The 10-part hour-long series is called Dear Edward (Rating: C+), which was adapted by Jason Katims (Friday Night Lights, Parenthood) from Ann Napolitano’s 2020 bestselling tearjerker about a 12-year-old boy who is the sole survivor of a jet crash that killed 191 people including his family. The first three episodes are released this Friday.
Edward (Colin O’Brien) starts as an intellectually gifted, socially awkward adolescent who is moving with his parents (Brian d’Arcy James and Robin Tunney) and older brother (Maxwell Jenkins) from New York to Los Angeles. When he’s the sole survivor of a plane crash, he is adopted by his aunt and uncle (Taylor Schilling and Carter Hudson) and becomes a kind of celebrity.
The show’s title, explained in later episodes, comes from the fact that Edward’s aunt receives hundreds of letters addressed to her nephew from strangers, which she hides from him, fearful that he will be overwhelmed. Aunt Lacey is both grieving for her sister and dealing with sudden motherhood, after she has been unable to conceive a child of her own.
When the airline agrees to provide three months of group therapy for those affected by the crash, the plot spreads out. The grief group includes Adriana (Anna Uzele), the African American granddaughter of a famous Harlem congresswoman. There’s Linda, four months pregnant with her late boyfriend’s child. Kojo (Idris DeBrand) comes from Ghana to care for his young niece (Khloe Bruno).

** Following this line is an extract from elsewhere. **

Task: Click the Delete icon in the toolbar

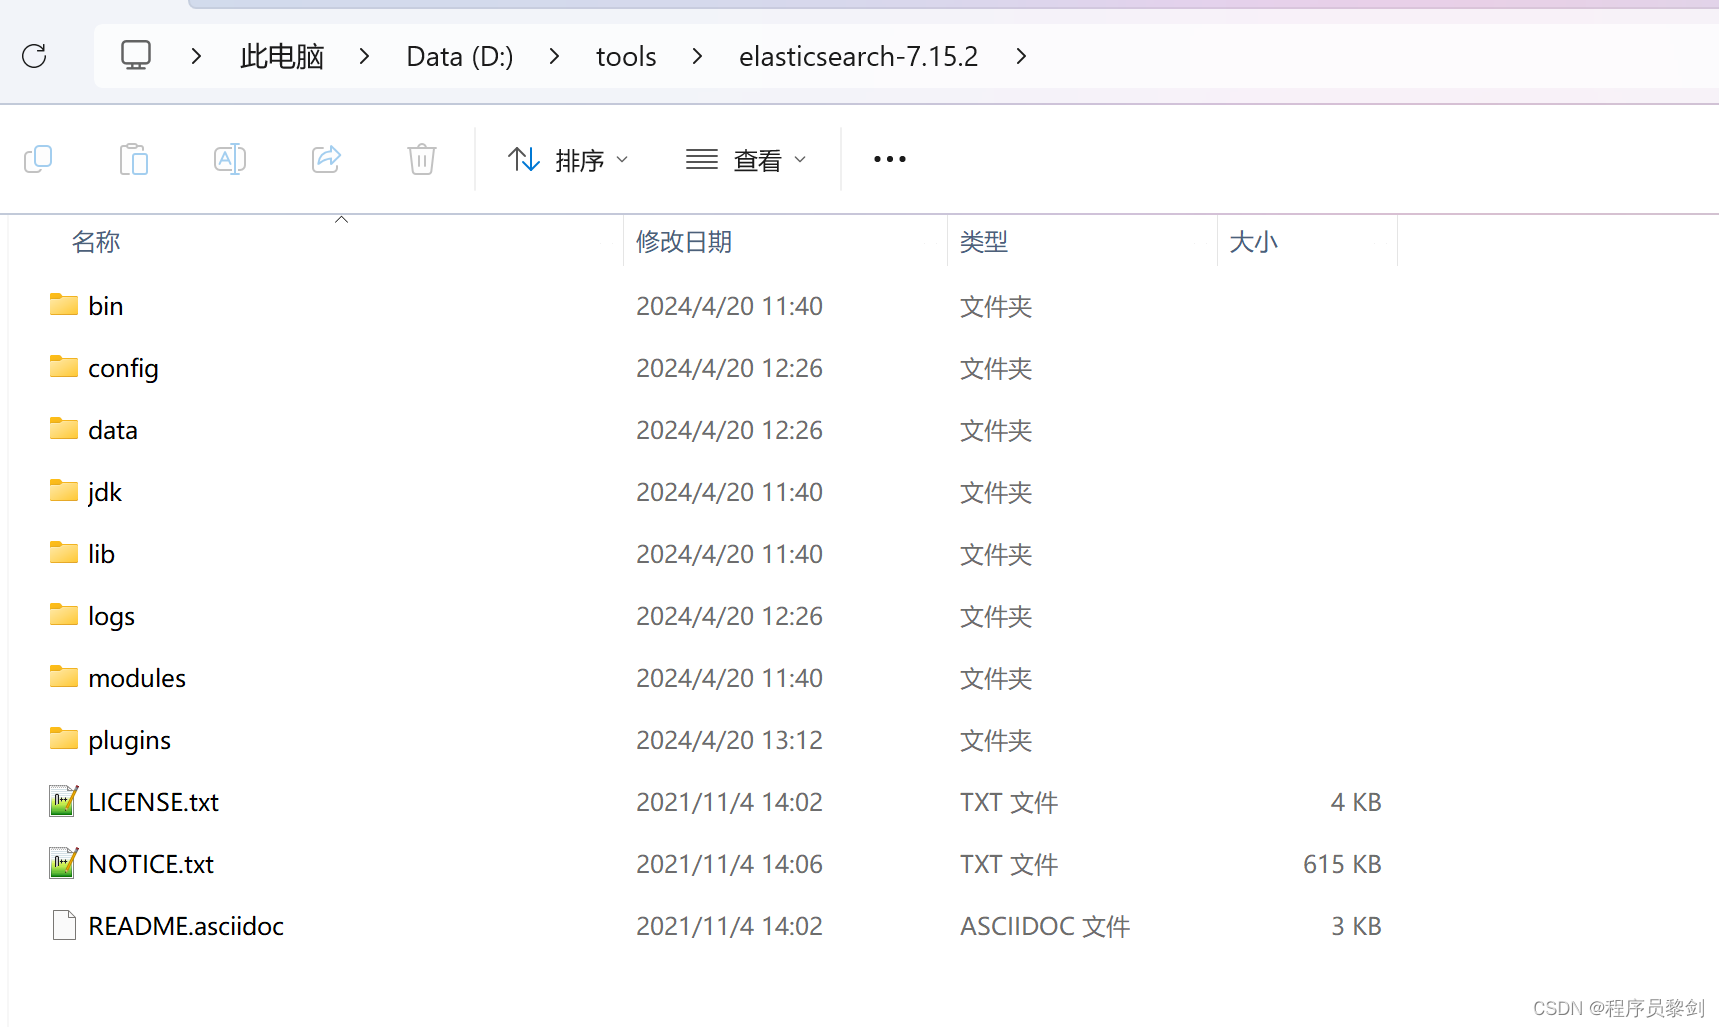Action: click(421, 159)
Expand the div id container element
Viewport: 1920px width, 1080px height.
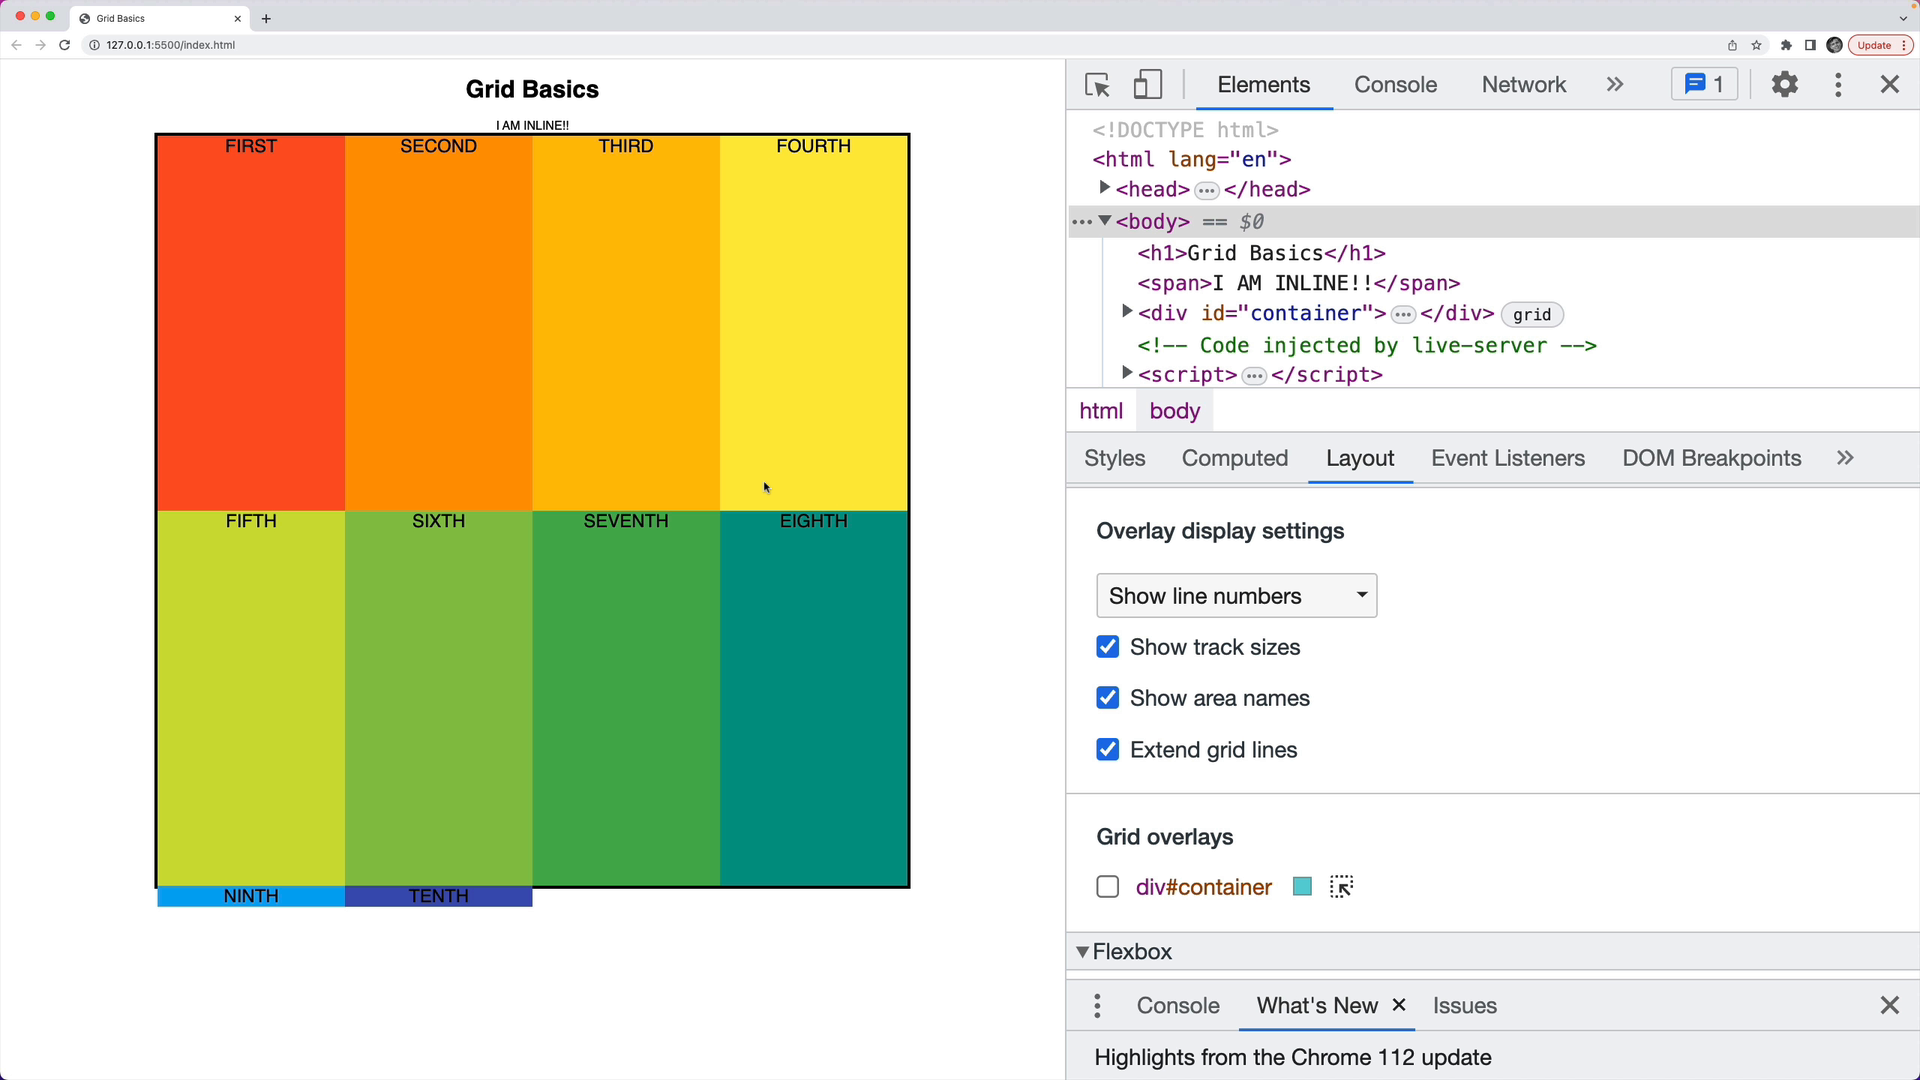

In the only performance bordering on comic, Connie Britton plays Dee Dee, a wealthy New York house woman who discovers her late husband was living a double life. Throughout, there are lots of parallels and echoes — dismayed partners, survivor’s guilt, sibling rivalries, journeys of self-discovery — but with too many subplots to follow, connected in knots of grief. Characters appear and then disappear from the screen for prolonged periods, and often barely move ahead in the interval.
The most forward moving of these stories involves Edward’s gradual emergence from psychological trauma through his friendship with a tomboyish neighbour girl Shay (Eva Ariel Binder), who becomes a kind of substitute for his lost brother and a budding romantic interest. Typical of the script’s heavy-handed approach, her dialogue handily incorporates her character description: “I’m the unexpectedly athletic, smart nerdy girl with an edge? Been that way since third grade.”
To its credit, Dear Edward reflects Katims’ talent with casting and garnering strong performances. But there is something amiss. The show also suffers from a lack of an organizing idea to explain this claustrophobic descent in shared misery, and the relentless sad song soundtrack begins to feel aggressively manipulative.
The theory, presumably, is that misery shared is lessened. But personally, I’m more inclined to seek out some escape from the mid-winter doldrums.
Shrinking. Written by Bill Lawrence, Brett Goldstein, Jason Segel. Starring Jason Segel, Harrison Ford, and Jessica Williams. Now available on Apple TV+.
Dear Edward. Adapted by Jason Katims from the novel by Ann Napolitano. Starring Colin O’Brien, Connie Britton, and Taylor Schilling. Now available on Apple TV+.